Given the unsettled nature of Yahoo’s ownership just now, “regulators should be concerned with who will take responsibility for the response to this compromise. It can be easy for the ‘right thing to do’ to slip through the cracks in a multi-billion dollar transition,” said Tim Erlin, senior director of IT security and risk strategy at Tripwire, a computer security firm.
The breach doesn’t threaten Verizon’s acquisition of Yahoo, says Robert Peck, Internet equity analyst with SunTrust Robinson Humphreys. But the investigation will likely lead to findings that perhaps 5% of users have left Yahoo and that could yield a lower price for Verizon.
Should the result be that Yahoo has has perhaps 5 million to 10 million fewer users than when the transaction was announced in July, “this could affect the Verizon purchase price from around $100 million to $200 million,” Peck said.
Yahoo’s has pledged to stay on with the company through the close of the merger, which is being overseen by Verizon’s Marni Walden and AOL CEO Tim Armstrong. Yahoo shares (YHOO) were flat Thursday. Verizon (VZ) shares were up 0.9% at $52.35.
Credential stuffing
Most consumers might not think there’s much in their Yahoo account that would be of use to hackers, which typically might only include their email and Yahoo password. However, those two bits of information offer multiple uses for ingenious hackers bent on extracting the maximum value from information, say experts.

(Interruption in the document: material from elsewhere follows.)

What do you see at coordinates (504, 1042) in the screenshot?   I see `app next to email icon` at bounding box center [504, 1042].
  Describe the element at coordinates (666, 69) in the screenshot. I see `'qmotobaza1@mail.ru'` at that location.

According to a Gartner survey, 50% of users reuse their passwords across multiple platforms. So armed with an email address and Yahoo password, hackers might be able to gain access to multiple accounts.
The technique is called “credential stuffing” and it’s become epidemic over the last year and a half, said Avivah Litan, a vice president and analyst at Gartner Research.
“The bad guys get lists of user IDs and password and then test them, they run through them at all the sites they want to attack to see where they work,” she says.
Once hackers gain access to other accounts, they are able to assemble dossiers on individuals. These are called “fullz” and include as much information as the hacking group has about a person, assembled from multiple sources over time. Typically they contain the person’s name, Social Security number, birth date, address, birthday, account numbers and other data.
“There are fullz available probably for most of the U.S. population,” said Litan.
The attackers don’t only use that information to go after bank accounts and credit cards, but also less obvious and harder to track information that is still worth money on the black market.
That can include loyalty points at hotel chains and airlines, avatars and points from online games, even stored value in coffee cards. Once accessed, all of these can be siphoned off, bundled and then resold.
“They’ve gone low, slow and distributed. You used to be able to see these attacks coming through really quickly after a breach,” said Litan. Instead organized crime groups take their time, harvesting points and value.
“It’s very lucrative,” said Litan.
The problems with data breaches are not only the breach itself but also the deficiencies that come to light on further investigation. The accusation levelled against Yahoo was that it did not focus on the danger of hackers, as set out in Defending Against Hackers Took a Back Seat at Yahoo, Insiders Say.